Mangoes and snails...In the night there is a thunk on the roof and then a plop on the ground as the mangoes fall from the trees.  As you can see, mangoes are plentiful to eat and even the snails like a nibble on their way to ?.



 The children come daily to collect the fallen mangoes.
 The large seeds litter the grounds and I am surprised
 there aren't more groves of mangoes based on the
 number of seeds on the ground.

The snails truly move at a "snail's pace".  The one below took over an hour to move less than 6 inches to reach the mango.











Birds and trees...The Zambian Ornithological Society has a checklist of over 5,000 bird species in the country.  A neighbor has identified at least 40 of them here on the Justo Mwale campus.  Dove varieties abound waking us each morning with cooing as well as a piercing hooting. Nora and I will participate in a bird counting event this coming Sunday.

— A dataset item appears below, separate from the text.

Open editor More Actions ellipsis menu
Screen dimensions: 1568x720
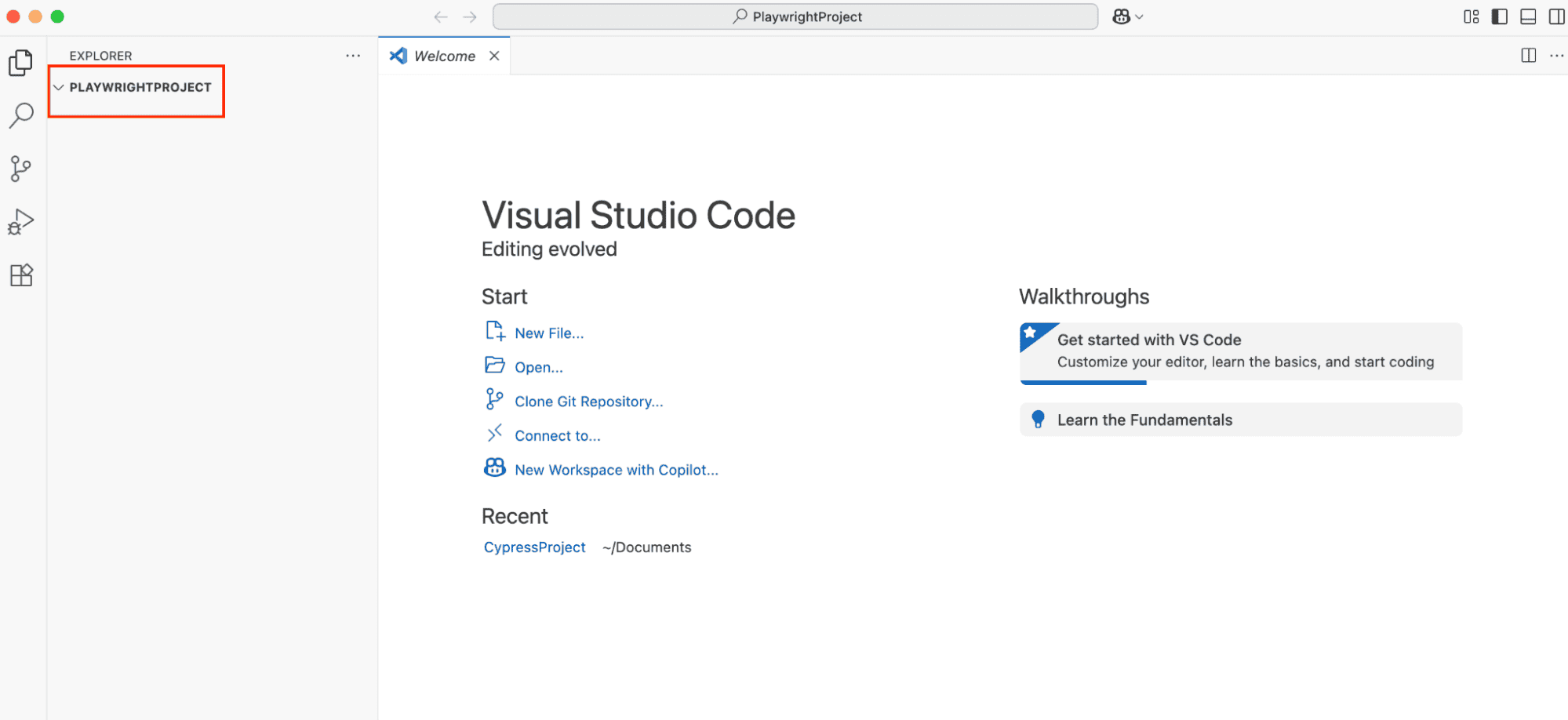[x=1556, y=56]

And then there are the trees.  All the flowering trees are producing their fruits - not just mangoes but long seeds pods on the flame trees, small green lemons, bananas and all sorts of small nuts. Many of the these "fruits" are edible, some not, some tasty and others not. There is a grove of bamboo at the end of our driveway.  In the rain, the bamboo clatter and make hollow sounds as they move with the wind.



Update on teaching...I am told that classes begin this coming Monday, January 17.  On Friday I hope to see the schedule of classes, my assignments and maybe get a key to an office. Students are returning this week to register for classes after which the timetable is set. Everyone is greeting old friends, the new students look a bit bewildered - all reminding me of the first week of classes at St. Kate's. I am sure I look bewildered as well as I find my way to classrooms and lecture halls.

-Mary

3 comments:

  1. Good luck Mary! Love the photos of the birds and plants -- please post photos of the students if you can take them!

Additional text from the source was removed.